A morte, a melancolia e outros demônios

A morte é o fim das ilusões e priva a vida de qualquer tipo de sentimento. A morte gera o luto, e ele significa o desapego de todo o mundo para que possamos, novamente, nos apegar – o mundo torna-se desertificado diante do luto, enquanto que a melancolia tem como representação da desertificação o eu, sendo que também pode ser caracterizada pela impossibilidade de realização do objeto que se deseja. O objeto desejado faz com que sobrevivamos psiquicamente, porque nos apegamos a ele.
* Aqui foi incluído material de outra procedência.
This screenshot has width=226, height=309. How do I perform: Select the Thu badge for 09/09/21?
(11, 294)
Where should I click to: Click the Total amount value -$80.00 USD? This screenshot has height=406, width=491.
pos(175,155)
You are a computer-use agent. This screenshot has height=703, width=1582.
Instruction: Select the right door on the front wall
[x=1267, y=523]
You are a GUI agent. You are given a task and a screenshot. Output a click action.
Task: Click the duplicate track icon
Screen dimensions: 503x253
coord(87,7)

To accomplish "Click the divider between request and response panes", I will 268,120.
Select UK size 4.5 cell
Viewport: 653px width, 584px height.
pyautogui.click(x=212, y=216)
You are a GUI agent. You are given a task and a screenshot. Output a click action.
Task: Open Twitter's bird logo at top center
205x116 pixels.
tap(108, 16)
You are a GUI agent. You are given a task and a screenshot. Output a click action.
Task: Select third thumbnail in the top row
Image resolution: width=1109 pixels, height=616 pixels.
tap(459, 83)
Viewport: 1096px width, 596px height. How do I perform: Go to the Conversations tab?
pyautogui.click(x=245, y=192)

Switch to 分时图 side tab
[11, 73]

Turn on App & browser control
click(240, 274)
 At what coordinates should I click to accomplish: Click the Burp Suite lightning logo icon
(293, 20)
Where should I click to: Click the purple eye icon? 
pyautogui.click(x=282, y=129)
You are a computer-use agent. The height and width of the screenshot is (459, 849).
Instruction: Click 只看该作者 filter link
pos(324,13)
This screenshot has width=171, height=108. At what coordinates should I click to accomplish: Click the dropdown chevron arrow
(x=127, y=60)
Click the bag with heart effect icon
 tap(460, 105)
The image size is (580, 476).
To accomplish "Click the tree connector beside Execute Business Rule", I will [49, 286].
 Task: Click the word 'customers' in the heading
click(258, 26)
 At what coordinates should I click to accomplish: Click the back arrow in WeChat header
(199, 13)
Voltemos à melancolia: ela é a impossibilidade de desapego com a perda. Assim sendo, inicia-se a desilusão, que nada mais é do que a perca de uma ilusão – uma pequena pausa aqui para a explicação desta palavra: “ilusão”, derivada do latim ludus que significa lúdico/diversão. A partir desta informação, podemos levar a crer que uma das características fundamentais da natureza humana se encontra no fato de suas ilusões serem criadas a partir de uma ideia de entretenimento, a ilusão, sendo o signo de desejo.
Os gregos conviviam com a morte, harmoniosamente. Os pedaços de terra destinados ao plantio tinham um espaço onde eram enterrados os antepassados daquela família, onde se acreditava trazer sorte e prosperidade para a colheita. Esta ideia é confirmada, também, pelos diversos ritos do paganismo grego, direcionados exclusivamente ao culto aos mortos, mais propriamente aos antepassados e entes queridos. A convivência com a morte se torna assim, simplesmente, insuportável quando o homem pisa na Idade Média, dominada por homens de batina, que tinham o prazer de ver queimadas vivas pessoas que iam contra éticas pré-estabelecidas. A morte era vista como uma sombra, uma espécie de maldição no qual o homem era obrigado a sempre carregar consigo. Cria-se, a partir daí, a essência da superstição, que nada mais é do que uma religião privada, individual e íntima, enquanto a religião, propriamente dita, é uma superstição pública, coletiva.
A sociedade contemporânea vive em um não-conhecimento para poder saber o objeto que traz felicidade; este mesmo mundo contemporâneo tenta lidar com o tédio, com um mundo desencantado. Já não há a presença de qualquer deus – a perda da transcendência. Somos homens rasos, e não sabemos lidar com o tempo. As angústias fazem com que um indivíduo se refugie em algo que o mesmo encare como maior do que si mesmo, utilizando aqui como exemplo, a religião. A proliferação do mercado religioso vem cada vez mais crescendo, um sinal concreto de como nossa sociedade vive angustiada. Já não se consegue mais viver no presente, pois estar fora do presente antecipa o medo da morte. Busca-se um sentido para a vida. E por que é que a vida precisa de um sentido? A liberdade dá sentido à vida, no qual, sem si, não tem sentido algum.
Epicuro, com sua filosofia baseada na busca pelo prazer e felicidade na vida privada, já dizia que os homens são infelizes, pois possuem medo. É difícil se dar conta de que somos autores e protagonistas do nosso destino. E já que a tomada da consciência é trágica, a felicidade se torna inalcançável porque a razão modera as paixões, ajudando em sua procura. Portanto, se a racionalidade é o fio condutor que conduz o ser humano em direção à felicidade, o que seria o sentimento?

Um comentário:

Julia Neiva disse...

Concordo quando diz que a religião é buscada quando se tem angústia - e de fato isso acontece. Só se busca algo quando nossa vida não está indo bem, ou quando não conseguimos perceber o quanto temos dentro de nós mesmos, procurando propósitos e respostas em "seres superiores", que nos "julgarão", que nos "amam" incondicionalmente. Minha maior angústia vem quando busco esse tal "sentido" para a vida, mas isso nunca me ajudou em nada. Parei de procurar, mas sei que esse sentido virá aos poucos, conforme o tempo passar, e será apenas regado a lembranças boas e sentimentos não tão bons assim, algumas vezes. Já não sei se usar a razão e me privar de algumas coisas me fará tão bem. Isso retarda a felicidade, ou alegria somente. Mas me jogar de cabeça ainda é uma tarefa muito sábia e pouco praticável.